Democrats refuse to prioritize REAL infrastructure — like Colonial Pipeline.

Child care is infrastructure, according to Sen. Elizabeth Warren. Health-care aides for seniors are infrastructure, say Democratic activists. “Anti-racism” is infrastructure, we’re told. But these things aren’t infrastructure; they’re just things Democrats want funded with taxpayer money.

You know what’s actually infrastructure? Bridges and pipelines. On that front, we’re not doing so well.

The shutdown of the Colonial Pipeline this week demonstrated that our actual infrastructure is vulnerable and that our lives can be disrupted quickly when it fails. Hackers, undeterred by the FBI and Homeland Security officials who are supposed to be protecting critical infrastructure, managed to lock down the pipeline controls with ransomware. Fuel deliveries stopped, gas lines formed (shades of the Jimmy Carter era), and prices went up, all within a couple of days.

Fresh from blocking construction of another major pipeline (the Keystone XL), the Biden administration flailed, while a nation that just a year or so ago became a net oil exporter found itself facing fuel shortages. That’s infrastructure.

Meanwhile, the Interstate 40 bridge across the Mississippi River also failed this week. The Hernando de Soto span connecting Memphis to Arkansas on one of America’s most important interstate highways is closed until further notice after dangerous cracks were found. Now all traffic is being routed onto the single alternative bridge while officials play catch-up on maintenance. That’s infrastructure.

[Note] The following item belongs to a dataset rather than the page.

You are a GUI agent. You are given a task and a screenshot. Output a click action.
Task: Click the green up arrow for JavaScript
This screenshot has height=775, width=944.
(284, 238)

When the Democrats (with plenty of GOP help) passed the pork-laden “stimulus” bill in 2009, we were promised that infrastructure — actual infrastructure, “shovel ready” stuff in President Barack Obama’s words — would be a priority. That didn’t really happen when Obama administration officials and Democratic activists, as Christina Hoff Sommers reported, realized that most of the “shovel ready” jobs would go to white male construction workers.

“Shovel ready” jobs, they complained, were too “testosterone laden.” The money was reprogrammed to do more for women, mostly in social-service jobs. Things like dams and electrical-grid improvement got shorted.

In The New York Times a couple years ago, Farhad Manjoo called this “Obama’s biggest mistake.” He quoted Reed Hundt, who complained that Obama “chose an economic recovery plan that benefited educated, well-off people much more than the middle class.”

Well, yes. Today’s Democratic Party is run by educated, well-off people for the benefit of educated, well-off people, with a few bones thrown to the poor so as to obtain their votes. It’s no surprise that when given a financial firehose to play with, its leaders chose to spray the money over, basically, themselves. It’s not like what most people want matters.

What most people want from government is pretty simple. They want the streets kept safe and largely pothole-free. They want roads and bridges that work, power supplies that don’t fail, water that’s safe to drink, dams that don’t crack — and gasoline supplies that aren’t at the whim of hostile foreigners.

Instead of fixing potholes, they want you to drive less. Instead of roads and bridges that work, they provide lectures on “systemic racism.” Instead of ensuring reliable gasoline, they want you to drive electric cars — but don’t want to build the power plants needed to power them. Yet instead of safe streets, our political class talks about defunding police. Democrats want to divert money to social workers, professionals with master’s degrees, instead of those icky blue-collar cops.

Protecting Americans against threats from abroad? Ha! Too old-fashioned. Something a Republican would care about.

Our ruling class wants to do anything except its job. But at the risk of sounding like Sen. Warren, I say: Honest, competent government is infrastructure.

When people can count on the government to keep the basics of society running, they’re willing to work hard and invest to get ahead. And when they’re not waiting in line for the essentials of life, they have time to do so.

Roads and fuel let people and goods go where they’re most needed. Safe streets mean the fear of crime doesn’t limit people’s options. Reliable water and electricity keep people healthy and comfortable.

A government that delivers those things — that prioritizes them — is a vital piece of infrastructure for the rest of society to build on. Too bad that’s not the government that we’ve got. And I doubt Biden’s “infrastructure” bill will do anything to make that better.